WHAT TO DO -
Reproduce the data from the line with "This screenshot has height=286, width=358." to the line with "Looking at the screenshot, I should point(1758,574).", keeping every line exactly as it appears.

ENTRIES PROVIDED -
Begin

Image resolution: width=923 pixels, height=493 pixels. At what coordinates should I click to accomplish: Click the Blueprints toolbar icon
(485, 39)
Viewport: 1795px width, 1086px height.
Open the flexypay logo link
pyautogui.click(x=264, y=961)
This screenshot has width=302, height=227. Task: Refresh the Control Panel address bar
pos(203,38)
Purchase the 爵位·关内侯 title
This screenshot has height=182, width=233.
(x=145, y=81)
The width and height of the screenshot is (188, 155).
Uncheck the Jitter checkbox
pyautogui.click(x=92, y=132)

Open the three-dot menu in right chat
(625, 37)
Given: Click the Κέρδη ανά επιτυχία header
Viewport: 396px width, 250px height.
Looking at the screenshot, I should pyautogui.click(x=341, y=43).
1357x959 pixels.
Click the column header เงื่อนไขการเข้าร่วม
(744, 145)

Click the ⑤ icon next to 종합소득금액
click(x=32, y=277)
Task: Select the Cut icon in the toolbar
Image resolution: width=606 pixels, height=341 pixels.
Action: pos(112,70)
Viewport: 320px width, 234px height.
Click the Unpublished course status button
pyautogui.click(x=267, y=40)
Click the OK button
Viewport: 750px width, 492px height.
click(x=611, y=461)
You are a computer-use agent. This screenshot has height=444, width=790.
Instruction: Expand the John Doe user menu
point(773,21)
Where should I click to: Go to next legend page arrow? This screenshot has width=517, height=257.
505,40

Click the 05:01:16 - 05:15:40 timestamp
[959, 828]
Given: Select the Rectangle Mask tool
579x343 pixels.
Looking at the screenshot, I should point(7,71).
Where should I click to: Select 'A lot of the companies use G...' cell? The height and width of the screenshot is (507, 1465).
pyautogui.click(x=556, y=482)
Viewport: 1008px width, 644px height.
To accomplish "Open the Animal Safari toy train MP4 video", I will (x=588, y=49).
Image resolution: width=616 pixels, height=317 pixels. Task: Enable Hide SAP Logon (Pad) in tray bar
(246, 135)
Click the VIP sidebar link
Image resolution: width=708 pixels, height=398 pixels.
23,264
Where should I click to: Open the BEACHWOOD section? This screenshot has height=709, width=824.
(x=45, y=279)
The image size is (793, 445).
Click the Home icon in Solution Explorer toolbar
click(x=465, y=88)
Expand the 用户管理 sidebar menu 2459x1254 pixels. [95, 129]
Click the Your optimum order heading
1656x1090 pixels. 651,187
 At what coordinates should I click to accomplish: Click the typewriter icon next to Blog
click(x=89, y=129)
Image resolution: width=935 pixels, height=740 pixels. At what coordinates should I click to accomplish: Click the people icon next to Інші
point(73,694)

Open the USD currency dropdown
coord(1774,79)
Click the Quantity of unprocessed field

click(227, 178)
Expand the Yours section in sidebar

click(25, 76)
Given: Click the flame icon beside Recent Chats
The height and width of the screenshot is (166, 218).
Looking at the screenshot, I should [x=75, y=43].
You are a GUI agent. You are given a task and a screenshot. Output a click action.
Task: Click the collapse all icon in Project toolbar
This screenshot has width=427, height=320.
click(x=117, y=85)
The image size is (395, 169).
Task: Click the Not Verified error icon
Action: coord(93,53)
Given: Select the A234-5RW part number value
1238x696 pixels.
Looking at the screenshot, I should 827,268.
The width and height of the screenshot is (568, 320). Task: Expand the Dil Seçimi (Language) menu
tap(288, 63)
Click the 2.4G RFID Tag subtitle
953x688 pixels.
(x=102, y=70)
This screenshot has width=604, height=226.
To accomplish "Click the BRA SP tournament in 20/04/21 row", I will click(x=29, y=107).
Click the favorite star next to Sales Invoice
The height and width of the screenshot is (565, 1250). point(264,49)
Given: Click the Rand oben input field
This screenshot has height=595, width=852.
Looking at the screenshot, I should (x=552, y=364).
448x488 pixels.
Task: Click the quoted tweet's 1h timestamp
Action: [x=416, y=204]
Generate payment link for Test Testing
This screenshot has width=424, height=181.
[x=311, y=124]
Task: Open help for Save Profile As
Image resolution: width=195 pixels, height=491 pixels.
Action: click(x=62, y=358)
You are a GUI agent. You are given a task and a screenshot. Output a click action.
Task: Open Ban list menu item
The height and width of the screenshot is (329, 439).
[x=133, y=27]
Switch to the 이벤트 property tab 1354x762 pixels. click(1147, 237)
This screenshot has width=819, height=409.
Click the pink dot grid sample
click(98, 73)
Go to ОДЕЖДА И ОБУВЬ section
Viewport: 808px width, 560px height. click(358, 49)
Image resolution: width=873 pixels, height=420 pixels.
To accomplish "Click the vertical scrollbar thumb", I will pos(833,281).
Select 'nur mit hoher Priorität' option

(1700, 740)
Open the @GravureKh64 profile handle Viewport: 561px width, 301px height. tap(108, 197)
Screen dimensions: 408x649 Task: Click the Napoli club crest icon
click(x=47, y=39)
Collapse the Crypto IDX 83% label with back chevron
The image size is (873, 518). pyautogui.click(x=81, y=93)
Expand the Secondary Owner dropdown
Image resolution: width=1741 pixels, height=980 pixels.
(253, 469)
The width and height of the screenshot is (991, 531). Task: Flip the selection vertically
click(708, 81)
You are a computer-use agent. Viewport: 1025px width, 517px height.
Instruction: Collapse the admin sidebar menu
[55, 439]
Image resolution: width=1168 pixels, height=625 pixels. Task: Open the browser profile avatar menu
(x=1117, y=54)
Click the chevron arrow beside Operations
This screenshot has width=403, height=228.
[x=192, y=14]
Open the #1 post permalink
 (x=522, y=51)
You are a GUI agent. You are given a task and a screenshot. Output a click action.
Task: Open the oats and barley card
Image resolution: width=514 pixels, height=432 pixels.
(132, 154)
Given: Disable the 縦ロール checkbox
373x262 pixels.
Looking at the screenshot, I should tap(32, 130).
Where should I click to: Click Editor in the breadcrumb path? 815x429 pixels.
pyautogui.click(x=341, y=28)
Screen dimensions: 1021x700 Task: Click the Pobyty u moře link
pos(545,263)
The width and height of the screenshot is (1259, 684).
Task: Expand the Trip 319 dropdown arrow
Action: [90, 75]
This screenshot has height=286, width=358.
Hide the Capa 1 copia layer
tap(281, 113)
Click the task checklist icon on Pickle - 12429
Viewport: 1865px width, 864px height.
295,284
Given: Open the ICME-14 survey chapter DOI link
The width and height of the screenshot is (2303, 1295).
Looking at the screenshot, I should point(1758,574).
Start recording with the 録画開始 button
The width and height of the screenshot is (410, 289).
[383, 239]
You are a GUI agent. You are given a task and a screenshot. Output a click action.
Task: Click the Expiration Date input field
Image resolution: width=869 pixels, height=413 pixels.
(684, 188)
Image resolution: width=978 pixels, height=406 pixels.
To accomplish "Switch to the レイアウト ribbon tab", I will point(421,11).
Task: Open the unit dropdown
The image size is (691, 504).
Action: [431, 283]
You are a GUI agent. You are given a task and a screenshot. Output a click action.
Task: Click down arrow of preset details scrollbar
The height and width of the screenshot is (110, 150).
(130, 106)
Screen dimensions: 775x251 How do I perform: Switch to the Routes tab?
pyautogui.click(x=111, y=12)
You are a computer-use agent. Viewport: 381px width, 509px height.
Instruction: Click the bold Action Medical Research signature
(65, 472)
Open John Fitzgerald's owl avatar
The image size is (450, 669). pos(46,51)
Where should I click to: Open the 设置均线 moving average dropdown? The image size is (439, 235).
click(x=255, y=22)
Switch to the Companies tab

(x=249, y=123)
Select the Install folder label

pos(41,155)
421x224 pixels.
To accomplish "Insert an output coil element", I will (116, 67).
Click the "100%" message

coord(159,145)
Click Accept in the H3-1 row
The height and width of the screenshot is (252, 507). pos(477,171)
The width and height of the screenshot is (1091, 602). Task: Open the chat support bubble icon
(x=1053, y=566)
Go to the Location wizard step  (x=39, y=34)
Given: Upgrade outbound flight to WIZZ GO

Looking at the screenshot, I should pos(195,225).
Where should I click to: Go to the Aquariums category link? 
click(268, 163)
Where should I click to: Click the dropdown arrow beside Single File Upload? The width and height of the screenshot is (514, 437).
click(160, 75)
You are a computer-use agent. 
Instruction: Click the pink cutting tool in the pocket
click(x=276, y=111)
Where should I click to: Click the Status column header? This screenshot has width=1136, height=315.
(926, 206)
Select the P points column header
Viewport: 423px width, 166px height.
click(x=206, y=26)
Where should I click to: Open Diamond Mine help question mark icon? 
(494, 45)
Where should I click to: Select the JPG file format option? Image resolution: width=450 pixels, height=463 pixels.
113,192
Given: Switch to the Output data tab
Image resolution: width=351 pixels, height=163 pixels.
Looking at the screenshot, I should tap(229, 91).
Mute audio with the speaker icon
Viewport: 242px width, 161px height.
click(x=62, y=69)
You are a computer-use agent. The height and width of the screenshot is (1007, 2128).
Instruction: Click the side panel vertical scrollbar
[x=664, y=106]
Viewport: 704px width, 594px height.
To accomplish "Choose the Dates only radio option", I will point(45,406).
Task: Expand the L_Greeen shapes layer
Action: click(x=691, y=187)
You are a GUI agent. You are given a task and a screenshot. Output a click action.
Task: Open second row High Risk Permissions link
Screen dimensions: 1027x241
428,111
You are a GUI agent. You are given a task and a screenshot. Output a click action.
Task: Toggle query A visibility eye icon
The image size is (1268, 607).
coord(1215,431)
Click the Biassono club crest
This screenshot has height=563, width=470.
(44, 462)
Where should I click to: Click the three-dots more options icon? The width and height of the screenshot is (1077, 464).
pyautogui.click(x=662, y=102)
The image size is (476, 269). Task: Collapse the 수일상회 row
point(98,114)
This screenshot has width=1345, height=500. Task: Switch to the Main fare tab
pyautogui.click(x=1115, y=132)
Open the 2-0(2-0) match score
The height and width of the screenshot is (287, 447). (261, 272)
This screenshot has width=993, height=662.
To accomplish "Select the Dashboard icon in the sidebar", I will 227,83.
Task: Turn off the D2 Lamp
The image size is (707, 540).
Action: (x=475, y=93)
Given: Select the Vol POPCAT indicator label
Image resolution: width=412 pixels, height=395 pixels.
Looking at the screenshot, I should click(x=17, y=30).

End

ANSWER FOR THIS EXERCISE -
This screenshot has height=286, width=358.
Hide the Capa 1 copia layer
tap(281, 113)
Click the task checklist icon on Pickle - 12429
Viewport: 1865px width, 864px height.
295,284
Given: Open the ICME-14 survey chapter DOI link
The width and height of the screenshot is (2303, 1295).
Looking at the screenshot, I should point(1758,574).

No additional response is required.